On the other hand, Gokhem2 appears not to harbor any ANE ancestry; note the complete lack of the Eastern Euro, Amerindian and South Asian components in her K15 proportions, and absence of MA-1 in the Oracle results. This is in line with all scientific literature to date, which indicates that ANE was basically missing from Western and Central Europe during the Mesolithic and Neolithic. Indeed, this sample's best matching population in the Oracle are the Sardinians, one of the few present-day European groups without any detectable ANE admixture.

The absence of ANE in Gokhem2 and all other ancient European genomes from a farming context, like Stuttgart and Oetzi, is a very important point. That's because Neolithic farmers largely replaced indigenous hunter-gatherers across most of Europe, including in Scandinavia. As a result, it's probably safe to assume that this process reduced the amount of ANE in Scandinavia to much less than what was carried there by the indigenous foragers (15-19%). However, present-day Scandinavians carry around 17% of ANE, which must mean that there was another migration wave into Northern Europe after the Neolithic, coming from an area rich in ANE. This was probably the Indo-European expansion from the middle Volga region (see here).
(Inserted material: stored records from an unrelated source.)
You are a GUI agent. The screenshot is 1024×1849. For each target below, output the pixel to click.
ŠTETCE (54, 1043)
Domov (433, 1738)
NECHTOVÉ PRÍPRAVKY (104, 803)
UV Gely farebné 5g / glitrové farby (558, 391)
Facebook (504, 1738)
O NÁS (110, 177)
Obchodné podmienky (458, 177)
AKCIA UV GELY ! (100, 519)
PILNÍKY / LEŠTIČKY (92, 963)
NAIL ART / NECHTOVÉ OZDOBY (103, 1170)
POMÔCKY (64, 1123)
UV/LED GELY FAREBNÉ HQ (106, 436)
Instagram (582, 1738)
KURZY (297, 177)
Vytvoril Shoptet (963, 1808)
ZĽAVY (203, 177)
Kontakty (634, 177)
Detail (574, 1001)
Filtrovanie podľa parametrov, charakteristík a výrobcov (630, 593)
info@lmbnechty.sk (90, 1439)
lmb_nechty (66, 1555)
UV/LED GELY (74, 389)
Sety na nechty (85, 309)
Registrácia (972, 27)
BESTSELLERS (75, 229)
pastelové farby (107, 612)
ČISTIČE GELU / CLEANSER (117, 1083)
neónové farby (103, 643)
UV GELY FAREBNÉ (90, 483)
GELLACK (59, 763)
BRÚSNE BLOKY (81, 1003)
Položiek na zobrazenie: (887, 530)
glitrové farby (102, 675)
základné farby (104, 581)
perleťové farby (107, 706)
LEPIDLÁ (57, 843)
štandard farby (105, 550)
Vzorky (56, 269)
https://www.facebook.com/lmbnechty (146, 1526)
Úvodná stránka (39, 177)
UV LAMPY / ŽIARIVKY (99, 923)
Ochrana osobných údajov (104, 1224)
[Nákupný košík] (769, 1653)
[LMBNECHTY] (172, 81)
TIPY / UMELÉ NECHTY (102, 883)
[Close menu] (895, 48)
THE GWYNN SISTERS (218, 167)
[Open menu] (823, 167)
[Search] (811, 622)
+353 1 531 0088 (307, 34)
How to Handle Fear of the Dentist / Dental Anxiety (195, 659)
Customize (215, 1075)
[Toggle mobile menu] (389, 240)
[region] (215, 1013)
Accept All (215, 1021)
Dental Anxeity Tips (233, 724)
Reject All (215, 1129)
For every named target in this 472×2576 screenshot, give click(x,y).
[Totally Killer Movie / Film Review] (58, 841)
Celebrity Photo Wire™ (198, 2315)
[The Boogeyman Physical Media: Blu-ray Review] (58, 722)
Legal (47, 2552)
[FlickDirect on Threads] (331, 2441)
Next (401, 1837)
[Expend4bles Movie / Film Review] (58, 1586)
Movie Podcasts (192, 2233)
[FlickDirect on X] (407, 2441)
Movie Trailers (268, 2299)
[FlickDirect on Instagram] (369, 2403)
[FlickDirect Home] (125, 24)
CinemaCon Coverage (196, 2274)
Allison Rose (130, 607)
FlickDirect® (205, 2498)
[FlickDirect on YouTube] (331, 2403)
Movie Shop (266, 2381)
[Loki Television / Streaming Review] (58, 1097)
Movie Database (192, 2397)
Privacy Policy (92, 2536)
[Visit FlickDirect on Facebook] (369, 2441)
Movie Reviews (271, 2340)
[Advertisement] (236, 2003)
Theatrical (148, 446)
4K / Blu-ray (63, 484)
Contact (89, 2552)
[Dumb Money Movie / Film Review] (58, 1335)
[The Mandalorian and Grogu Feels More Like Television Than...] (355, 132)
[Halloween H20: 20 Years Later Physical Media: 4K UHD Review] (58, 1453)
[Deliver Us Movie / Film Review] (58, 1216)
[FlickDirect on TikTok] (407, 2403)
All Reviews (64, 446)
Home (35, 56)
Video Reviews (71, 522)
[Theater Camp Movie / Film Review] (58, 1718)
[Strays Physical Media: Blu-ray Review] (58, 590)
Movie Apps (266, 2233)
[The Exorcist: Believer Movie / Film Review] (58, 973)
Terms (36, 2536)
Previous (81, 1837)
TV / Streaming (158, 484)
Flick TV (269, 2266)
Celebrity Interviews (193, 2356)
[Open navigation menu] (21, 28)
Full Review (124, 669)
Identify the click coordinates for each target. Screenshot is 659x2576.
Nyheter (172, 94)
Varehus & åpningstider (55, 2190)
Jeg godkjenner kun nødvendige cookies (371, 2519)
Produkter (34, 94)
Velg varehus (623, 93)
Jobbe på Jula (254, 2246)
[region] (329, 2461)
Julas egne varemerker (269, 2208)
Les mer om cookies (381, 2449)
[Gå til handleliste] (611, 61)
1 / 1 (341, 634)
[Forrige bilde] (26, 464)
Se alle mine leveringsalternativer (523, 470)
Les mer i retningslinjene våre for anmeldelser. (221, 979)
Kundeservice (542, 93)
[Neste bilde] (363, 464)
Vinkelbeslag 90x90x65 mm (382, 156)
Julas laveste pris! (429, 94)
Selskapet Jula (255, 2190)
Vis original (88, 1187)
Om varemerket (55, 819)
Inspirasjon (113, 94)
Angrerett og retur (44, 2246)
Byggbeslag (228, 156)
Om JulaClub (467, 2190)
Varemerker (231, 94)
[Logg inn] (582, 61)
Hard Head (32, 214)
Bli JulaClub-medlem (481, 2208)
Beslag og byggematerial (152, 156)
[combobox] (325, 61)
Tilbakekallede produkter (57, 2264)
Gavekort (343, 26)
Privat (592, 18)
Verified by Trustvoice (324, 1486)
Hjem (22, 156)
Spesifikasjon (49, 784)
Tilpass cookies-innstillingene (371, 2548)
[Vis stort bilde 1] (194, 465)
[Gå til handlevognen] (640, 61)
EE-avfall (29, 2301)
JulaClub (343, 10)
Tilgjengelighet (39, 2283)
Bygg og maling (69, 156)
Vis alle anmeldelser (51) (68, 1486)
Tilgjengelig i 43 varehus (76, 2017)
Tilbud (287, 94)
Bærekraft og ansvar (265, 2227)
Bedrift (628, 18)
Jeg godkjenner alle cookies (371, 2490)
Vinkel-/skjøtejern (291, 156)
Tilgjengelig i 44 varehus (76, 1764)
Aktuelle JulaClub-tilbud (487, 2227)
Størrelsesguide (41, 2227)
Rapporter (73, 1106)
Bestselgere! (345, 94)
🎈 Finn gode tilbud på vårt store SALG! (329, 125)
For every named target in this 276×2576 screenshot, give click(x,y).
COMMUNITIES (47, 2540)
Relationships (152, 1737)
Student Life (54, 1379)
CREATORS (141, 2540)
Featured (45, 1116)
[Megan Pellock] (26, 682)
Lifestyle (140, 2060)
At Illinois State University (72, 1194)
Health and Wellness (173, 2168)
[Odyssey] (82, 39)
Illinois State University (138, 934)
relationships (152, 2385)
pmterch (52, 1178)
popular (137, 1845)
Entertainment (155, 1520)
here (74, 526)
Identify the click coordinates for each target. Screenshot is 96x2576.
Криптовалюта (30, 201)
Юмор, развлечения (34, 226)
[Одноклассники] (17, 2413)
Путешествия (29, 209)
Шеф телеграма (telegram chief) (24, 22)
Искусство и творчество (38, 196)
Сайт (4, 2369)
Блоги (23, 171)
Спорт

Nevertheless, Gokhem2 does have forager admixture, which can be seen in her non-trivial levels of Eurogenes K15 components associated with indigenous European forager ancestry: North Sea 12.65%, Southeast Asian 5.22%, Baltic 5.06%, Oceanian 4% and Siberian 2.3%. What this suggests is that the admixture event between the Near Eastern and European ancestors of the TRB farmers didn't take place in Scandinavia, but rather somewhere on the European mainland where ANE wasn't present at the time. Again, the Oracle results are in agreement, because they feature La Brana-1 well ahead of Ajvide58.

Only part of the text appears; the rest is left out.